Son kitabım “ABD’nin Siyasal İslamla Dansı”nı yazarken bu gerçeği bir kez daha yaşadım...

Cumhuriyet’te çıkan haberler, yazılar, yorumlar, ABD’de basılan önemli raporlar kadar bana ışık tuttu.

***

“Milli İrade” kavramı ile ilgili olarak üç saptırma söz konusudur:

Birinci saptırma, sadece iktidarın aldığı oyların “Milli İrade” olarak nitelenmesidir:

Oysa her rejimde iktidar olur, ama sadece demokratik rejimlerde muhalefet vardır ve hiç kuşkusuz bu muhalefet de “Milli İradenin” bir parçasıdır.

Muhalefetin haklarını veya görüşlerini kapsamayan, yok sayan bir “Milli İrade” kavramından söz edilemez!

İkinci saptırma, yapılan seçimlerin veya referandumların niteliğiyle ilgilidir:

“Milli İrade” ancak, belli zaman aralıklarıyla tekrarlanan, her görüşün açıklanmasına ve temsiline eşit olanak tanıyan, şeffaf, adil seçimler sonunda bir anlam taşır.

Bu koşullara uymadan, ortaya bir sandık konularak yapılan seçim veya referandum sonuçları asla “Milli İrade” olarak nitelenemez!

Örneğin, yasa çıkarılarak karşı propagandanın yasaklandığı 12 Eylül 1982 Anayasası referandumu bu nedenle meşru değildir.

Üçüncü ve belki de en önemli saptırma, “Milli İradenin” sınırları konusunda görülür:

Kurallarına uygun olarak yapılan seçimler veya referandumlar bile, demokrasiyi ve insan haklarını ihlal eden kararlar alınmasını meşru kılamaz.

Nitekim, İkinci Dünya Savaşı’ndan sonra demokrasinin olmazsa olmaz kurumları arasına giren anayasa mahkemeleri, iktidarları bu sınırlar içinde tutmak için kurulmuştur.

***

Ali Sirmen, yazısında Hitler örneğini vererek “Milli İrade” kavramının sınırlarını (aslında “Milli İrade” kavramından biraz farklı olan “Milli Egemenlik” ile birlikte) sorguluyordu.

Ben ülkemizdeki örnekler açısından yine 1982 Anayasası örneğini anımsatmak istiyorum:

Demokrasiyi ve insan haklarını ihlal eden kararlar, halk tarafından ezici bir çoğunlukla kabul edilmiş olsa bile, “Milli İrade” kavramıyla meşrulaştırılamaz…

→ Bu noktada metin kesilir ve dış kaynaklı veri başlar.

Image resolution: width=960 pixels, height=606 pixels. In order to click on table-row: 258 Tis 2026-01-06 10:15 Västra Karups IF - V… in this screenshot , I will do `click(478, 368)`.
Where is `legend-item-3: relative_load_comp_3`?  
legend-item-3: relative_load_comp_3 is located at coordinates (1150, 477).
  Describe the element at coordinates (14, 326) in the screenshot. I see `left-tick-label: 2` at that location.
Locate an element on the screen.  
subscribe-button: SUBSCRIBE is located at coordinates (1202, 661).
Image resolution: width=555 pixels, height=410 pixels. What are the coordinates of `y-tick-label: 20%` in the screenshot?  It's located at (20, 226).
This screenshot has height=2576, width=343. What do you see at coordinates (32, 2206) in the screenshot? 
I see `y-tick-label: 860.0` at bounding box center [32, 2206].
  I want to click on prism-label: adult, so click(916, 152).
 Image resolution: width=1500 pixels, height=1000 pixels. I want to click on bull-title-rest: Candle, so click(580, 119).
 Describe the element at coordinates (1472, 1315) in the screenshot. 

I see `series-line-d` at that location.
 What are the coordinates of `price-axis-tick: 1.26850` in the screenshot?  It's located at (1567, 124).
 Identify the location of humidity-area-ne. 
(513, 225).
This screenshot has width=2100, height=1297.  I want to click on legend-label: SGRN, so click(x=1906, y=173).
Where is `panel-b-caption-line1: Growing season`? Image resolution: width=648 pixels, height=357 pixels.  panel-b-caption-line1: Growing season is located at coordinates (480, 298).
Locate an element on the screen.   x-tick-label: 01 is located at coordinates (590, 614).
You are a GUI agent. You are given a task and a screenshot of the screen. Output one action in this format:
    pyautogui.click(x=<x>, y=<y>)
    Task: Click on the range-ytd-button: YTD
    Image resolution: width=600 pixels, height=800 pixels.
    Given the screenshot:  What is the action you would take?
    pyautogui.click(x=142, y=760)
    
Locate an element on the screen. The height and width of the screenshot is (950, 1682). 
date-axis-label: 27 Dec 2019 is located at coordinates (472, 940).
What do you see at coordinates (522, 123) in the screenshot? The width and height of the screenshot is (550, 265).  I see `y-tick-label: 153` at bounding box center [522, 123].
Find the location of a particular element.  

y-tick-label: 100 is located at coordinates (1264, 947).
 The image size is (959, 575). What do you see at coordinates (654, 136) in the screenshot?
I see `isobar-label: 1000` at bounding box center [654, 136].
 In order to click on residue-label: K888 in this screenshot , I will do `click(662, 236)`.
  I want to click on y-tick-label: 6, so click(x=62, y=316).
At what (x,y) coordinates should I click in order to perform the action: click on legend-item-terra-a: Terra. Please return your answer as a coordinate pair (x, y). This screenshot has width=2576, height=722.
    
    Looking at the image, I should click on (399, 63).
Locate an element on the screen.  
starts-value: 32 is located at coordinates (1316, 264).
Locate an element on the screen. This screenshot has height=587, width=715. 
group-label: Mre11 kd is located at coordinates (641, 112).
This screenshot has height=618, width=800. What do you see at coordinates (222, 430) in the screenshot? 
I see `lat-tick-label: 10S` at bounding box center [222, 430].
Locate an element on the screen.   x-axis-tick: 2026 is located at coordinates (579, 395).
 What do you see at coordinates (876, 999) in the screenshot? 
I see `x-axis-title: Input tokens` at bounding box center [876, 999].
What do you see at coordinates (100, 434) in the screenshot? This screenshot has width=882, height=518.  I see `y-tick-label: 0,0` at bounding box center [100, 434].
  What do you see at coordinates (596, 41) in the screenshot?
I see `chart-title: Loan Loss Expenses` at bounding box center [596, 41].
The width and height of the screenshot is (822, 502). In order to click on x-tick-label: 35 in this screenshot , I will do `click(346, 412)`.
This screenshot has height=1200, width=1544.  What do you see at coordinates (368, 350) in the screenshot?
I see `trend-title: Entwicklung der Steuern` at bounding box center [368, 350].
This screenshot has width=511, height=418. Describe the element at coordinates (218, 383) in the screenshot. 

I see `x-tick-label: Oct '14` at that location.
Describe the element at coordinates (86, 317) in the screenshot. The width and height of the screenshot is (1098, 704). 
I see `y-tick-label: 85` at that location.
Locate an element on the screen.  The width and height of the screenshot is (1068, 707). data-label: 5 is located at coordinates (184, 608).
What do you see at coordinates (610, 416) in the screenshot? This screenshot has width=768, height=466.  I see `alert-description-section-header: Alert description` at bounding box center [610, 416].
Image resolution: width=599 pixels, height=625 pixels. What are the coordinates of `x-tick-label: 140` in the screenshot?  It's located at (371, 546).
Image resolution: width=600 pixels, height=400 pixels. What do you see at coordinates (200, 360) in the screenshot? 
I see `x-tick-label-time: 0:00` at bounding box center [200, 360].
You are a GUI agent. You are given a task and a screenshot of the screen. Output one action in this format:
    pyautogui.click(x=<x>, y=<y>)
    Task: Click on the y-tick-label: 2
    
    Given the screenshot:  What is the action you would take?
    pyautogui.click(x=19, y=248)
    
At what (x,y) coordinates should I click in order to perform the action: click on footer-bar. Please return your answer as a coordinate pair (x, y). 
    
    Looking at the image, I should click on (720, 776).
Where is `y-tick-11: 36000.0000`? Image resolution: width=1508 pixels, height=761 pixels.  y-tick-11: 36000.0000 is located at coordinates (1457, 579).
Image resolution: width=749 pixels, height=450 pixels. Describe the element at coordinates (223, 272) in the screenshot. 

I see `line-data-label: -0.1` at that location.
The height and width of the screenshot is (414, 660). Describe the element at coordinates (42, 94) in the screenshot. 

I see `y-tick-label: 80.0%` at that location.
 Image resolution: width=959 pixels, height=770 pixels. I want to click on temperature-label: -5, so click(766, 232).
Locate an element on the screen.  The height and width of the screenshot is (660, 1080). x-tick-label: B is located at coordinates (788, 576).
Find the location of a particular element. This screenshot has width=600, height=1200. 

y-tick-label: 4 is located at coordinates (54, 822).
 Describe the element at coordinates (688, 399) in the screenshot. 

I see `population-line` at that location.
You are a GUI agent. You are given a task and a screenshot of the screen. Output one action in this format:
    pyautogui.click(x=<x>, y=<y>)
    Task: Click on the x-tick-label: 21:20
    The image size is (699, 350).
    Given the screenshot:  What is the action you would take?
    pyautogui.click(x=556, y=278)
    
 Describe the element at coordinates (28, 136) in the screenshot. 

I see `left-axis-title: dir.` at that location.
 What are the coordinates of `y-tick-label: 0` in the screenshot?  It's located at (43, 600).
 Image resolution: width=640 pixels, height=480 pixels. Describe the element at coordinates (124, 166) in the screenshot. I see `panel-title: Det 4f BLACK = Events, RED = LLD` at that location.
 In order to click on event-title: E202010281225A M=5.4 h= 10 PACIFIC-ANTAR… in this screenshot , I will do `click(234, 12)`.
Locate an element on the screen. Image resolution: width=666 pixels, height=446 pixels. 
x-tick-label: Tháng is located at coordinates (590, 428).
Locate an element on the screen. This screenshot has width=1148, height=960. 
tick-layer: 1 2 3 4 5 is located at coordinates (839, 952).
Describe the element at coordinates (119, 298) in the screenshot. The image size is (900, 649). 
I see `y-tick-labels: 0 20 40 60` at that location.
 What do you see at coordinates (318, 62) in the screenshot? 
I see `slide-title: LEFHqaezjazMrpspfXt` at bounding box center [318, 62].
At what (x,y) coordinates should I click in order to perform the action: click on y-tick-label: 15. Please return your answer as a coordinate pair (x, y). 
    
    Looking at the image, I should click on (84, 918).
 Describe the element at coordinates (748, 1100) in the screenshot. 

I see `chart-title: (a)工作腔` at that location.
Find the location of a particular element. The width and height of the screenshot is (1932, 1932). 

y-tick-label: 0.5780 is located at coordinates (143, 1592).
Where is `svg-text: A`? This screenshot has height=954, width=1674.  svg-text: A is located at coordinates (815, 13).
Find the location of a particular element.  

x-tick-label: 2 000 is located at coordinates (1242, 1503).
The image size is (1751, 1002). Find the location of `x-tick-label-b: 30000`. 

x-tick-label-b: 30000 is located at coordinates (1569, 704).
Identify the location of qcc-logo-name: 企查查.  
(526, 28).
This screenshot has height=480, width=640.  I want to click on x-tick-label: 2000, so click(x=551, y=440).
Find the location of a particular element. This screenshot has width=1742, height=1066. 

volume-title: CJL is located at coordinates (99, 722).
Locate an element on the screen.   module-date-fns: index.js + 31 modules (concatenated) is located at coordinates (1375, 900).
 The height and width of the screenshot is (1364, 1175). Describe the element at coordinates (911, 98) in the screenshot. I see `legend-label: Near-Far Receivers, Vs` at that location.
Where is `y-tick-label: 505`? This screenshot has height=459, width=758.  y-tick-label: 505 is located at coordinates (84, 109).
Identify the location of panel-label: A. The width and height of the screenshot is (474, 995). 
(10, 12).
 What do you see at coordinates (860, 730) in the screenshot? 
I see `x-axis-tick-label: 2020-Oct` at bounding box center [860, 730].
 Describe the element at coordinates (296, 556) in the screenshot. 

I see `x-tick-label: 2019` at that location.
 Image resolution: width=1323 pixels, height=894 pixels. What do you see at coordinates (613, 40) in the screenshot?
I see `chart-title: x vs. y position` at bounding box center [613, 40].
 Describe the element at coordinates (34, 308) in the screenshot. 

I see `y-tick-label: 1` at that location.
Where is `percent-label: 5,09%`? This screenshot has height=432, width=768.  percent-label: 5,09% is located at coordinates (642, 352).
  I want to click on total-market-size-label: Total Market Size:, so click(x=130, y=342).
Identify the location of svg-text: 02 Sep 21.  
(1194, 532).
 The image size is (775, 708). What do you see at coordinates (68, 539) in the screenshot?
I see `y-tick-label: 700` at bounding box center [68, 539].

Her yaptıklarını “Milli İrade” kavramının arkasına sığınarak savunmaya çalışan bugünkü iktidar mensupları, yerden yere vurdukları 1982 Anayasası’nın yüzde 92 oyla kabul edildiğini unutmamalıdır!

***

Not: Türkiye’de büyük haksızlıklara uğrayan doktorların yarınki oda seçimlerine katılarak kendi mesleklerine ve sorunlarına sahip çıkacaklarına inanıyorum.